• **TRECHO CITADO**:
········
Strasburgo, 2000 |
Chegamos ao final de mais uma semana,
sem grandes modificações no panorama geral. As crises política e econômica,
esta agravada pela ocorrência da pandemia, seguem a pleno vapor. Não seria
exagero dizer que o ano de 2020 está perdido, no que diz respeito a uma vida
social saudável. Talvez ainda demore o contato com as pessoas queridas, meus
pais, minha irmã, minha amada Moniquinha e demais amigos. O convívio livre,
aberto, despreocupado, como conhecíamos até o princípio deste ano, dá mostras
que irá custar a voltar. Tenho prometido à Mônica que delimitei um prazo, que
na pior das hipóteses em dezembro nos encontramos para a passagem de ano. Falei
isso sem qualquer comprovação científica. Na Nova Zelândia já faz algumas
semanas que a vida retornou ao normal, mas lá as providências foram fortes
desde o início. Havia um governo decidido a tomar iniciativas, e favoráveis ao
bem-estar da população, e o ônus tornou-se dividendo.
Por aqui, não há ônus nem dividendo,
pois a proposta principal desse desgoverno parece ser bem-sucedida em meio ao
caos, ou seja, a destruição das instituições, a destruição da cultura, a
destruição da educação. O punhado de irresponsáveis inconsequentes – sem que
sejam imbecis, pois sabem cumprir suas fúteis tarefas políticas – destroçam o tecido social e
junto, o discernimento do que é importante para a sociedade. Principalmente
esse capitão desregulado que atua aos trancos e barrancos, entre demissões de
ministros, disputas com a mídia corporativa e decisões personalistas,
escondendo com isso os avanços de uma política neoliberal de privatizações, ou
de destruição das empresas públicas, patrocinada por seu ministro Paulo Guedes.
Assim, estamos assentados à beira de um
barranco, e a cada sacudida, rolamos um pouco mais ribanceira abaixo. O mais
doloroso de tudo é a destruição de nossa imagem no exterior, de nossa
diplomacia, que nada faz senão desfazer relações e acordos. Há nisso uma
subordinação canalha, obviamente conduzida por esse testa de ferro de nome
Ernesto Araújo, que como boa parte do ministério, se satisfaz em seguir um
ordenamento sem profundidade, imerso em sua opacidade subalterna, onde seu
principal esforço parece se comprazer em sorrisos tolos e falas abjetas. Não
representa uma nova linha no Itamarati, mas ao contrário, é a nulificação de
tudo o que ele representou no cenário internacional. Essa gente não tem brilho
nos olhos, um detalhe subjetivo, mas que parece decisivo para investigarmos a
patetice paralisante que tomou conta do país, e que deve permanecer por mais
dois anos. Já não tenho mais confiança no que pode acontecer vindo das urnas.
········
• **ENTRADAS SELECIONADAS**:
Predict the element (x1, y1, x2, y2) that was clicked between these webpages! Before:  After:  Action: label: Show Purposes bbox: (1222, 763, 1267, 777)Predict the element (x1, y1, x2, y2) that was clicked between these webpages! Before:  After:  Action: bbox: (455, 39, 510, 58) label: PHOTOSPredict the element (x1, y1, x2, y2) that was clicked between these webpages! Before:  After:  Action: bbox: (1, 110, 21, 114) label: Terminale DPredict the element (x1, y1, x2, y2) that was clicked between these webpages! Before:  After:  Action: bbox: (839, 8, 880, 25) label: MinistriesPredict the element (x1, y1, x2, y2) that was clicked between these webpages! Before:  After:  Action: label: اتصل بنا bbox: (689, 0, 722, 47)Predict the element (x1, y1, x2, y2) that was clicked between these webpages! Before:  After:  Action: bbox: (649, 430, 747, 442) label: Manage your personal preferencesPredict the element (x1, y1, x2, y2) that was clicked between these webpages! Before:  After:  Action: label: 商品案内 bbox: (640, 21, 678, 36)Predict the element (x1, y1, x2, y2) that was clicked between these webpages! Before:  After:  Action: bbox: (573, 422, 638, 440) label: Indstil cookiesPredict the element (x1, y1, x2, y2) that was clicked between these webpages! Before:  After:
········
• **TAREFAS A CUMPRIR**:
1) Devolva, sem nenhuma alteração, a parte do trecho citado que vai de "Por aqui, não" até "ministro Paulo Guedes.".
2) Diga se cada afirmação a seguir está de acordo com o trecho citado, respondendo sim ou não e citando as palavras exatas do texto que decidem a questão: (a) na Nova Zelândia a vida voltou ao normal há algumas semanas; (b) a promessa de um encontro em dezembro se apoia em comprovação científica; (c) Ernesto Araújo representa uma nova linha no Itamarati.

• **RESPOSTAS POR ITEM**:
1)
Por aqui, não há ônus nem dividendo,
pois a proposta principal desse desgoverno parece ser bem-sucedida em meio ao
caos, ou seja, a destruição das instituições, a destruição da cultura, a
destruição da educação. O punhado de irresponsáveis inconsequentes – sem que
sejam imbecis, pois sabem cumprir suas fúteis tarefas políticas – destroçam o tecido social e
junto, o discernimento do que é importante para a sociedade. Principalmente
esse capitão desregulado que atua aos trancos e barrancos, entre demissões de
ministros, disputas com a mídia corporativa e decisões personalistas,
escondendo com isso os avanços de uma política neoliberal de privatizações, ou
de destruição das empresas públicas, patrocinada por seu ministro Paulo Guedes.

2)
(a) Sim: "Na Nova Zelândia já faz algumas semanas que a vida retornou ao normal"
(b) Não: "Falei isso sem qualquer comprovação científica."
(c) Não: "Não representa uma nova linha no Itamarati"